Life is easier now because I have the database and I'm at the point of cross-referencing all of these little pieces. If I put it in my database up pops a version if I've already got it in there, so I know if I've got a starting point on my database. That's why I started the database. I knew I would never remember all of this, no matter how hard you try. So the database, both as an end point and as part of the process is this, value added; it has multiple uses and I can keep putting things on it. But it's incomplete. The research, the search goes on, the writing goes on.
The second book, the Muslim community, is due out next year to celebrate the 50th anniversary of their mosque.
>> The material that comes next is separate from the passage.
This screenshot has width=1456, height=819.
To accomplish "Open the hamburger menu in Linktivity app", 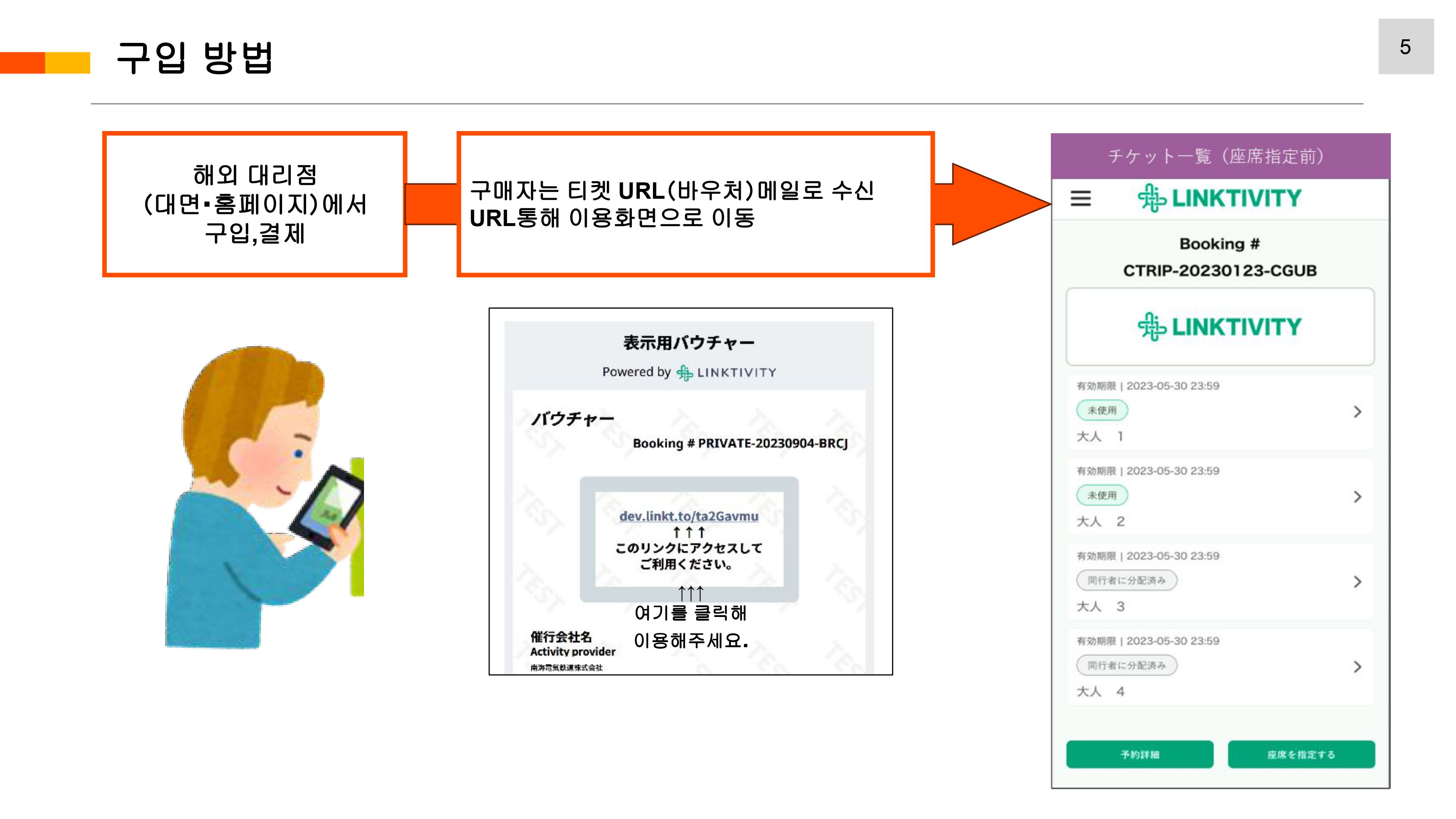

The Chinese one, the community asked if we could launch it in 2008 to coincide with the 50th anniversary of Christmas Island as a territory of Australia, so we did that. Now much of what's in this is examples of what I've talked about but it explains for people who may be interested in following the Chinese line of their ancestry to be able to read a headstone, to understand what's happening, what sort of traditions are involved, why things are the way they are, as well as giving an historical context to the database.
The third book is the European community and its cemeteries.
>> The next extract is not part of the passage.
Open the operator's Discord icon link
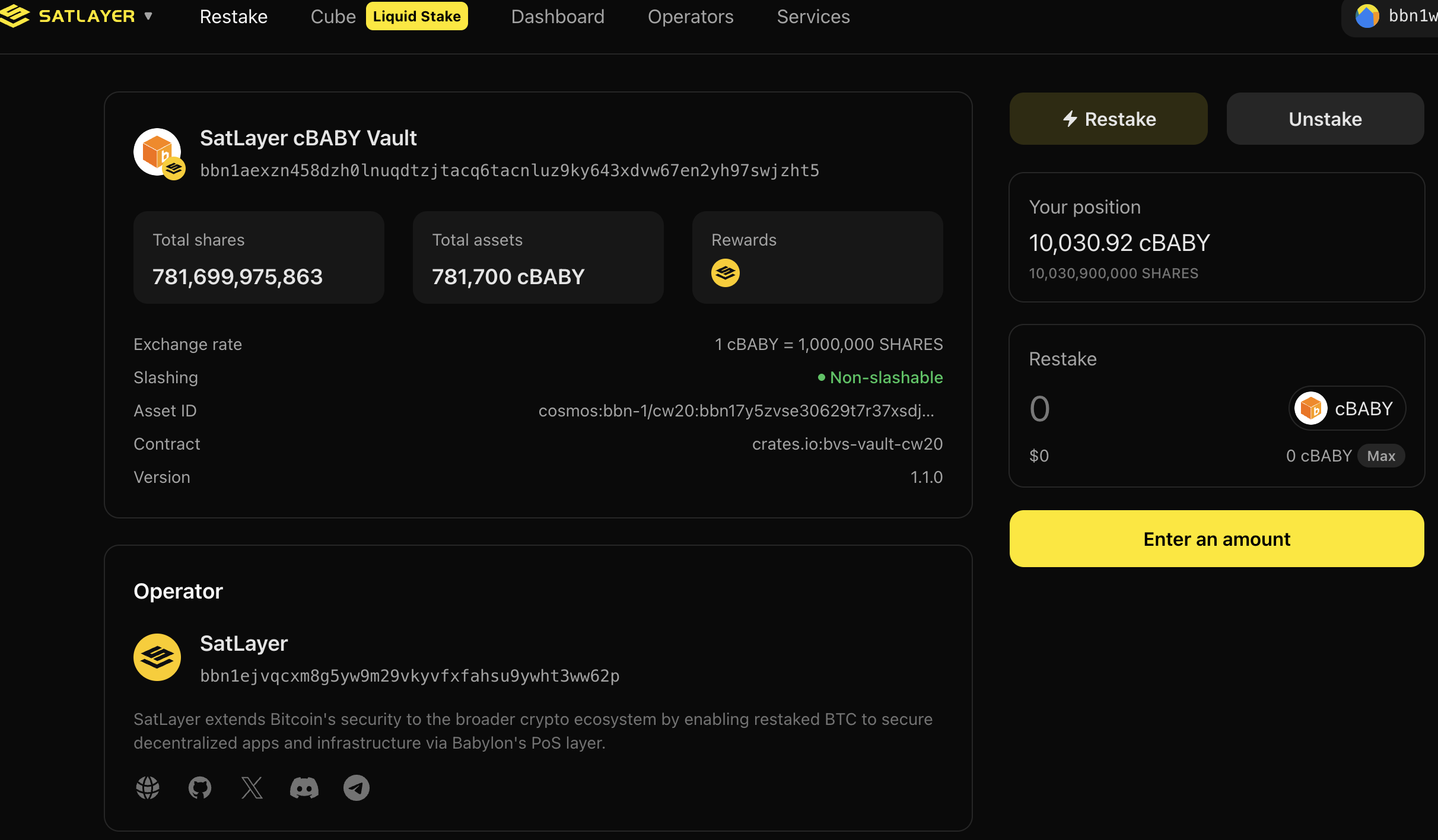1438x840 pixels. point(304,788)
The fourth book is 18 temples and six official shrines on a 134 square kilometre island, all of them still in use, all of them active; and there is now to be a fifth book. The Chinese community have asked me to add a fifth book which will be a history of the Chinese Literary Association, and that was that big group with all the names, so they were cheering when they saw that picture with the names on it because they don't have any records either. I have the records, so we work together.
If you're interested in copies of this or more information I will be outside later and if you want closer looks at some of the pictures I've got some of those here as well.
If you want to ask questions we've got a few minutes. If you want to follow up outside I am here for the rest of the day so if you want to think about it and pop back I will be out the front, more or less where the evaluation feedback forms are that you'll find me out there.